Uncle Bing lost his standing in the village. The members of his church never visit his house anymore. People shun him and his wife and he has no friends left outside of the family. Within our own family, there’s a clear line drawn… there are those who hate us for exposing the old man and his ways, and who declare that “since Cinderella is not a blood relative, only a stepchild, you should have ignored the abuse”. And then there are those who have personally suffered in silence from the old man’s misbehavior for years, who now have the courage to speak out. The applaud us. At times my wife blames me for the fact that some of her cousins won’t talk to her anymore. That some of her childhood friends, who were her relatives as well, have broken off all contact. My wife’s grandmother, Uncle Bing’s sister, was sad at first. But she later told us, smiling: “I used to be mad at losing so many relatives over this. But it’s for the better. Never mind him and his children and grandchildren anymore.
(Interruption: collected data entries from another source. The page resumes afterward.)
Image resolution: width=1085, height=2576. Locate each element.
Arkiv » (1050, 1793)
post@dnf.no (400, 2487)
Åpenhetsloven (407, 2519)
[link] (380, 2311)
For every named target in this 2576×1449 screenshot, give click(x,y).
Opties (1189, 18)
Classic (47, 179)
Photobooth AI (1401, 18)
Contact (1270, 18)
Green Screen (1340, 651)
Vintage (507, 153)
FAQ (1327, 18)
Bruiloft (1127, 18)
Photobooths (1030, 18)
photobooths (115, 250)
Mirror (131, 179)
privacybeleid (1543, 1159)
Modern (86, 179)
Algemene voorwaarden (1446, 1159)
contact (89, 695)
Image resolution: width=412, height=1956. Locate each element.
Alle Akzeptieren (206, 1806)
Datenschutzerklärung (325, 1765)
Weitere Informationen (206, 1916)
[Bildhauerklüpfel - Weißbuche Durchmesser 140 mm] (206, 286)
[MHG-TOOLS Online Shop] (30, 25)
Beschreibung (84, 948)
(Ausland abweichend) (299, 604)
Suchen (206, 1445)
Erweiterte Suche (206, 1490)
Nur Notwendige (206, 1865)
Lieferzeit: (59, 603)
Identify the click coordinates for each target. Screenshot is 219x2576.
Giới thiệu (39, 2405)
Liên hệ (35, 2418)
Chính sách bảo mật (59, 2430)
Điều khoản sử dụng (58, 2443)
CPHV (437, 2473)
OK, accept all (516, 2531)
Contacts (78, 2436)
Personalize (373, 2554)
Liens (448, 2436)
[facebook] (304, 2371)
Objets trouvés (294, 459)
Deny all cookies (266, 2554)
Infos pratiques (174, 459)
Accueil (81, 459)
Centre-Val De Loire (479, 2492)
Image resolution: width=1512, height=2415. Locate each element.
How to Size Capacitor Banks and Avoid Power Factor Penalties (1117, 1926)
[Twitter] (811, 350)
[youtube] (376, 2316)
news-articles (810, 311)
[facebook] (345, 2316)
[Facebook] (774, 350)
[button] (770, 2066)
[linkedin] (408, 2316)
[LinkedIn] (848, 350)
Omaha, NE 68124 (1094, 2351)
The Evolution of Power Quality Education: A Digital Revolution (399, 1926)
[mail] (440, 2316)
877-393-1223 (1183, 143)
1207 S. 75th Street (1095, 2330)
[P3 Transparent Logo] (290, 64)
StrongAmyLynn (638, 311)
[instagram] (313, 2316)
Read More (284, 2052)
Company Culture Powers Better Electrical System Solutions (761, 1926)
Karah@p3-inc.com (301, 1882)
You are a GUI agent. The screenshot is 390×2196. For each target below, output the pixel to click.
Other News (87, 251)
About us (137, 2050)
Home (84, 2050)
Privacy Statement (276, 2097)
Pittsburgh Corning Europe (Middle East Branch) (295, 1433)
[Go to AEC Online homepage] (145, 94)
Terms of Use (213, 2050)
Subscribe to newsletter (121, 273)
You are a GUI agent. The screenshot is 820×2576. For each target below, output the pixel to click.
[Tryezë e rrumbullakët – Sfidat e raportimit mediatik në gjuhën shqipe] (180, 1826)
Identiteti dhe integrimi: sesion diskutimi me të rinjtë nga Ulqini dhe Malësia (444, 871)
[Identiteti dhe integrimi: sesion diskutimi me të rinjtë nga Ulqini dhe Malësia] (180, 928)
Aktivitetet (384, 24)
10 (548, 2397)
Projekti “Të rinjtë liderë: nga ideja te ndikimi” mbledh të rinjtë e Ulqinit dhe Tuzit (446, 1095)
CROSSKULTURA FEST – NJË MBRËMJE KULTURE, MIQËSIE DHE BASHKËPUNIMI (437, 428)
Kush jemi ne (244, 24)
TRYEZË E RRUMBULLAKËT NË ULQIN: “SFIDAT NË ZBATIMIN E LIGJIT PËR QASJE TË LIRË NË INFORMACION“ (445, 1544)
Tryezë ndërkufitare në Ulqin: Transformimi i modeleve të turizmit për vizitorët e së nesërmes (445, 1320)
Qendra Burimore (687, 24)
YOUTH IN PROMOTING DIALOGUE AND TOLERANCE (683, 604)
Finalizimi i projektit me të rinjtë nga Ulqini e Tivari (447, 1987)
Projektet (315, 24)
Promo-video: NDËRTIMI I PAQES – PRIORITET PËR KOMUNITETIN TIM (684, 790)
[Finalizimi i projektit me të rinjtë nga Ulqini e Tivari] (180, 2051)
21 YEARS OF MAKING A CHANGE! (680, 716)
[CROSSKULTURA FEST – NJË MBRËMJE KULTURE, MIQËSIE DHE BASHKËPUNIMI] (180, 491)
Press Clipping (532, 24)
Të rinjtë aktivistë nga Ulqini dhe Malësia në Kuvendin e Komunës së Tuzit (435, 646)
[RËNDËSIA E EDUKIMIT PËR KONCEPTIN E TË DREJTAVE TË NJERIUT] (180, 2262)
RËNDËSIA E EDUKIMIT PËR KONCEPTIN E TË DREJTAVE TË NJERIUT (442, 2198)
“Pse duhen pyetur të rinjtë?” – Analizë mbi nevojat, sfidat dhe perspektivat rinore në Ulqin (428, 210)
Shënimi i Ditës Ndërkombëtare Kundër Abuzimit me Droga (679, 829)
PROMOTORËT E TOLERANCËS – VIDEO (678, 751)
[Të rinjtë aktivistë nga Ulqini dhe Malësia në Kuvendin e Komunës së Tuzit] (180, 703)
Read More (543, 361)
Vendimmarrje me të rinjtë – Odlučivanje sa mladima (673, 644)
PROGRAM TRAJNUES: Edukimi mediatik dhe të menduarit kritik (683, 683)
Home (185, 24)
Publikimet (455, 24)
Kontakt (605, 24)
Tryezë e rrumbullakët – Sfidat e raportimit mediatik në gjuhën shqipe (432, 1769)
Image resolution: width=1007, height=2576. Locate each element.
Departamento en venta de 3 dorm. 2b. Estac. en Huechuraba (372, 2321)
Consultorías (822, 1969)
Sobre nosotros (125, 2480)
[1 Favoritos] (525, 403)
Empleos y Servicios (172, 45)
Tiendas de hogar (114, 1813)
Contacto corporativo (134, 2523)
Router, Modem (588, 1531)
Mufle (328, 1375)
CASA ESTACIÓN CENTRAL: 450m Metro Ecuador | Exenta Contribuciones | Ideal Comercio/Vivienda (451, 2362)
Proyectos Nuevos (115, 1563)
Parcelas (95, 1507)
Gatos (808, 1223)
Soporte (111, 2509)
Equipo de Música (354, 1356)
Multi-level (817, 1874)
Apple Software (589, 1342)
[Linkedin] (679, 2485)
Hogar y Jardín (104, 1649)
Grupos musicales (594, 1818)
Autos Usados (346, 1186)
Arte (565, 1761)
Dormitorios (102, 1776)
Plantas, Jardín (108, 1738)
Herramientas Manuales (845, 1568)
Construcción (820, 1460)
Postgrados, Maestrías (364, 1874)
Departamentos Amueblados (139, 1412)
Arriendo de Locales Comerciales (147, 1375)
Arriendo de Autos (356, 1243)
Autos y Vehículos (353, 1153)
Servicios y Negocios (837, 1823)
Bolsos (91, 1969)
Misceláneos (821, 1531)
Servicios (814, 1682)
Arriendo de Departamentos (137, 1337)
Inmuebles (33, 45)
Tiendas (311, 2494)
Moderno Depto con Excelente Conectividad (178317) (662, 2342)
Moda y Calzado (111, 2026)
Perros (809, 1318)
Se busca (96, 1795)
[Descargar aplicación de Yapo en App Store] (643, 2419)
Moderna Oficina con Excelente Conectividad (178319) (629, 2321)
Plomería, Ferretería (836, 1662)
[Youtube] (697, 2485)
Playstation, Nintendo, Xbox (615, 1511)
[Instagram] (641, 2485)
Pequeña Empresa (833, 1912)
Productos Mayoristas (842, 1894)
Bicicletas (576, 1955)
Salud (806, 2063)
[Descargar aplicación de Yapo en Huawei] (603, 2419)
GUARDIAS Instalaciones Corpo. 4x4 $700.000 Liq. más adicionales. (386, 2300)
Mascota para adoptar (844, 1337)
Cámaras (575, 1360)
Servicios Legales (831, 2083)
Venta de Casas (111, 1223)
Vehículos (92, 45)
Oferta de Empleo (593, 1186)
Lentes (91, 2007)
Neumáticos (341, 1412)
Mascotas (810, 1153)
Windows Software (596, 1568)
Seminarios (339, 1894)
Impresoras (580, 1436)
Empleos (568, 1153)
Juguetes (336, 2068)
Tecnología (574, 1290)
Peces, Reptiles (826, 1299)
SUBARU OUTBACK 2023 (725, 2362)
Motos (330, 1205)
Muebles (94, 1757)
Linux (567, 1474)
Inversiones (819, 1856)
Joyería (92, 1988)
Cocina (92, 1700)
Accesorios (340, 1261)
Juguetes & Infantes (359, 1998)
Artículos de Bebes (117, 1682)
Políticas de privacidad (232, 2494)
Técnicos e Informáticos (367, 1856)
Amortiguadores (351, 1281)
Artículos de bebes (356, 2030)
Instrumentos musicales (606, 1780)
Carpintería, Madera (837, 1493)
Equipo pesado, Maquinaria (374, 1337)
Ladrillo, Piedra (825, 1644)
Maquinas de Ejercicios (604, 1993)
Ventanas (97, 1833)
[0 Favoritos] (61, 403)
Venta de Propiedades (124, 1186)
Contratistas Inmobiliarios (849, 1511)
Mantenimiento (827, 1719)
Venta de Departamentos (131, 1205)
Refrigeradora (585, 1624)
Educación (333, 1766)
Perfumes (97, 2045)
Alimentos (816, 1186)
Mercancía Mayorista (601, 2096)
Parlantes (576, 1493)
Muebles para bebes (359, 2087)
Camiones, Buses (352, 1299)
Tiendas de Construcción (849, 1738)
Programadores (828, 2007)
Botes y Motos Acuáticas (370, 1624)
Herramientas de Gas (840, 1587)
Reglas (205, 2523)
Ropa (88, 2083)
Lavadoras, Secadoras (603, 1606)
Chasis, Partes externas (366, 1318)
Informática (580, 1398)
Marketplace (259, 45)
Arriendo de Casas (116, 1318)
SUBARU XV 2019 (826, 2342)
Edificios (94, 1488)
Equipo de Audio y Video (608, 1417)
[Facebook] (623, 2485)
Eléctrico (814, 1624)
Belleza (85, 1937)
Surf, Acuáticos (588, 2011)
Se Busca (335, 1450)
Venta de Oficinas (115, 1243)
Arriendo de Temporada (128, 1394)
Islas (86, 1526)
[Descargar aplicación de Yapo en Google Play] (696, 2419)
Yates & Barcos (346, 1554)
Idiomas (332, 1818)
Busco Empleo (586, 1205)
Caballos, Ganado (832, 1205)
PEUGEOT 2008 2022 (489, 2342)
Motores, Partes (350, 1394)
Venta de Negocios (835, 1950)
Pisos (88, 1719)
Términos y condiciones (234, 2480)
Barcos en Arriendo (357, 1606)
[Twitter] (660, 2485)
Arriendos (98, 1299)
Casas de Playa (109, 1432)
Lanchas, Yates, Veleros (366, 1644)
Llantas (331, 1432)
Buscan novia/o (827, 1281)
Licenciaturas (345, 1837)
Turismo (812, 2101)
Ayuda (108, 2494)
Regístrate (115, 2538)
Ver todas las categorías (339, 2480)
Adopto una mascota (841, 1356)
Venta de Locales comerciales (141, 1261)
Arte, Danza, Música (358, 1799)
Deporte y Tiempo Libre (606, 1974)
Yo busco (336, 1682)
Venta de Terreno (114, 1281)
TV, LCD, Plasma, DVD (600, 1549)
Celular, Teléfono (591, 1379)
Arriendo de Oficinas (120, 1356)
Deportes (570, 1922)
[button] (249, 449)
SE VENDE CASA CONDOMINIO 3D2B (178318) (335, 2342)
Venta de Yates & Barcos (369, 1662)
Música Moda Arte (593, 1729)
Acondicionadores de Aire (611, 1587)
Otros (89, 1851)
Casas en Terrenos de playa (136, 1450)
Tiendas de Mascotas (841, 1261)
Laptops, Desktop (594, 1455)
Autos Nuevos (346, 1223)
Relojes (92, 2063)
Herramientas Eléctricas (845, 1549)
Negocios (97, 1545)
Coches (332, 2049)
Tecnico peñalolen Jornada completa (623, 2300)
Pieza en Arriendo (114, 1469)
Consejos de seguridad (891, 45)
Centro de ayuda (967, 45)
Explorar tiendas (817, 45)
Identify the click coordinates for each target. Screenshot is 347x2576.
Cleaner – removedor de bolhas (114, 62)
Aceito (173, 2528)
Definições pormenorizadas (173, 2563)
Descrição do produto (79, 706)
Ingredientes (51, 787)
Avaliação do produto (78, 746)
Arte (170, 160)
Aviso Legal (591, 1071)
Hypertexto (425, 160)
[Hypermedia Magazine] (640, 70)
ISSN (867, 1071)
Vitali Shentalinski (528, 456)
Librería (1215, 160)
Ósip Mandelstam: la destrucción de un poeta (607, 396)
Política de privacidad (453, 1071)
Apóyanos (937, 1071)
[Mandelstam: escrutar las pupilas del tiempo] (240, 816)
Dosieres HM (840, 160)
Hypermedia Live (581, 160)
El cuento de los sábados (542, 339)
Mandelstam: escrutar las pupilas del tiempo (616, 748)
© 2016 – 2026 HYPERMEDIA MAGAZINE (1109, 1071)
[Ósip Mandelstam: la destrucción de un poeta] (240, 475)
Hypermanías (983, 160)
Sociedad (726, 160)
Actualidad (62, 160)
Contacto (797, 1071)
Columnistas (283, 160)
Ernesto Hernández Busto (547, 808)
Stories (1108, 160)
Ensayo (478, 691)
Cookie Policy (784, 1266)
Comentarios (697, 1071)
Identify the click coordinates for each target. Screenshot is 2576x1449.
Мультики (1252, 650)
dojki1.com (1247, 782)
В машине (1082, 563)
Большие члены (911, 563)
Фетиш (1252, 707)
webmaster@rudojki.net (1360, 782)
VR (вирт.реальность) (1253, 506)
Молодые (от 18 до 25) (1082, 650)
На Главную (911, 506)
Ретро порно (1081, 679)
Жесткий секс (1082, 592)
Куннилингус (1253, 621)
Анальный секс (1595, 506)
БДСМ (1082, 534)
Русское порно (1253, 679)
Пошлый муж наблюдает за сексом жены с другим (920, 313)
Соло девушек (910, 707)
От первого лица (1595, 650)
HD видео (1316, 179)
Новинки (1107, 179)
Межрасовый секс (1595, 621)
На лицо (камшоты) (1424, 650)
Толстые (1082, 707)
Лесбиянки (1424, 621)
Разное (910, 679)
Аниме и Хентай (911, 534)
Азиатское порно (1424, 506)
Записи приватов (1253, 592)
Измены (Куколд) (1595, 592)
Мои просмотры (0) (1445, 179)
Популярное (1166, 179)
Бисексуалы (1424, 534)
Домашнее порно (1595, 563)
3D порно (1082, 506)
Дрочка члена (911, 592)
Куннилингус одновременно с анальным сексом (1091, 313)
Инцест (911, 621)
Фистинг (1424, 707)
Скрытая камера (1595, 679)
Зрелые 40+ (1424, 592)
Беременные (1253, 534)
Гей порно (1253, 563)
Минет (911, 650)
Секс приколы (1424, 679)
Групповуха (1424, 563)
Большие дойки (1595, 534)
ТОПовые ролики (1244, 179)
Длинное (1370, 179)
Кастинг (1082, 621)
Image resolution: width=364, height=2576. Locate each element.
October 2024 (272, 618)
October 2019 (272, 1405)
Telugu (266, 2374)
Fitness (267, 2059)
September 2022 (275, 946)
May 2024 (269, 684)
I’m free…” Eighty years old and finally, she is free… her brother, as it turns out, has abused his siblings for decades. He threatened to cut my wife’s grandma’s head off with a machete before. Chased her around the house like a chicken for the slaughter. She covered it up, out of love for the family. Hid it for years. But now she could speak up.

Cinderella was never beaten anymore. She goes to school now. For the first time in her life, she has friends. Villages watch her parents’ every move. Uncle Bing and his wife are afraid to even scold her and they never dare to raise a finger to her again. Thank God. That’s all I wanted to achieve. It was worth facing the family’s wraith over.

At times I feel a bit weird. The strong position I took meant my wife lost some of her close relatives for good. She can never message them anymore. Never call or visit. They blocked her from all social media, she is dead to them for standing by me through this whole ordeal. There have been times when even my wife told me, she sometimes regrets how we played things. Because she lost some people dear to her saving a girl she hardly even knew. In the end, she stands by what we did and feels that we did the right thing.